[Element and text location data]

* BEGIN *

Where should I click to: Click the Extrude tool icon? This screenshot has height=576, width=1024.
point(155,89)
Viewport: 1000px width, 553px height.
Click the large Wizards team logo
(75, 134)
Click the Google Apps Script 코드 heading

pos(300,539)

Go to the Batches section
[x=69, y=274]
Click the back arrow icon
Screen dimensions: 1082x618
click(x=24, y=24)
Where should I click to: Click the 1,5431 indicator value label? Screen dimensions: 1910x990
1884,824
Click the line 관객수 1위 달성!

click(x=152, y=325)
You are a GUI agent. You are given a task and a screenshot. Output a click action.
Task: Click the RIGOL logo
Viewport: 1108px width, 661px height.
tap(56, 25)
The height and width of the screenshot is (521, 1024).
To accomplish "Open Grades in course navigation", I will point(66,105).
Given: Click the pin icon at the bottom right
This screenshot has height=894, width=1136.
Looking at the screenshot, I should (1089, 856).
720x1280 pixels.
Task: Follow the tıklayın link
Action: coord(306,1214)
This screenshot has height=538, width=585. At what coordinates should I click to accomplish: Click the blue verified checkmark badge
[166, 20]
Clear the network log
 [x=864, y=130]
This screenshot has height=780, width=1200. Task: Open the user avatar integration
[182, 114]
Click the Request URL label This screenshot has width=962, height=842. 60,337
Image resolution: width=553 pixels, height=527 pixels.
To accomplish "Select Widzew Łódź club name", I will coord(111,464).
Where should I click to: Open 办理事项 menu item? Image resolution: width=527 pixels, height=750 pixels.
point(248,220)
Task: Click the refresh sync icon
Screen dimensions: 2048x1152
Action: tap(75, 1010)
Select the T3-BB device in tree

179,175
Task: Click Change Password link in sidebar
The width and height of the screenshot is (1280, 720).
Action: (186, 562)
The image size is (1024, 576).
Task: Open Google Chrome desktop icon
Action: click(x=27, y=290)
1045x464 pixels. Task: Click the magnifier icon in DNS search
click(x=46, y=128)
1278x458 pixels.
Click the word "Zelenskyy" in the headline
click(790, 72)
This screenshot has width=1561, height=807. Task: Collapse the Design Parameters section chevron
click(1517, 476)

* END *

Your goal> Reproduce every item above without changing a single character.

Full response>
Where should I click to: Click the Extrude tool icon? This screenshot has height=576, width=1024.
point(155,89)
Viewport: 1000px width, 553px height.
Click the large Wizards team logo
(75, 134)
Click the Google Apps Script 코드 heading

pos(300,539)

Go to the Batches section
[x=69, y=274]
Click the back arrow icon
Screen dimensions: 1082x618
click(x=24, y=24)
Where should I click to: Click the 1,5431 indicator value label? Screen dimensions: 1910x990
1884,824
Click the line 관객수 1위 달성!

click(x=152, y=325)
You are a GUI agent. You are given a task and a screenshot. Output a click action.
Task: Click the RIGOL logo
Viewport: 1108px width, 661px height.
tap(56, 25)
The height and width of the screenshot is (521, 1024).
To accomplish "Open Grades in course navigation", I will point(66,105).
Given: Click the pin icon at the bottom right
This screenshot has height=894, width=1136.
Looking at the screenshot, I should (1089, 856).
720x1280 pixels.
Task: Follow the tıklayın link
Action: coord(306,1214)
This screenshot has height=538, width=585. At what coordinates should I click to accomplish: Click the blue verified checkmark badge
[166, 20]
Clear the network log
 [x=864, y=130]
This screenshot has height=780, width=1200. Task: Open the user avatar integration
[182, 114]
Click the Request URL label This screenshot has width=962, height=842. 60,337
Image resolution: width=553 pixels, height=527 pixels.
To accomplish "Select Widzew Łódź club name", I will coord(111,464).
Where should I click to: Open 办理事项 menu item? Image resolution: width=527 pixels, height=750 pixels.
point(248,220)
Task: Click the refresh sync icon
Screen dimensions: 2048x1152
Action: tap(75, 1010)
Select the T3-BB device in tree

179,175
Task: Click Change Password link in sidebar
The width and height of the screenshot is (1280, 720).
Action: (186, 562)
The image size is (1024, 576).
Task: Open Google Chrome desktop icon
Action: click(x=27, y=290)
1045x464 pixels. Task: Click the magnifier icon in DNS search
click(x=46, y=128)
1278x458 pixels.
Click the word "Zelenskyy" in the headline
click(790, 72)
This screenshot has width=1561, height=807. Task: Collapse the Design Parameters section chevron
click(1517, 476)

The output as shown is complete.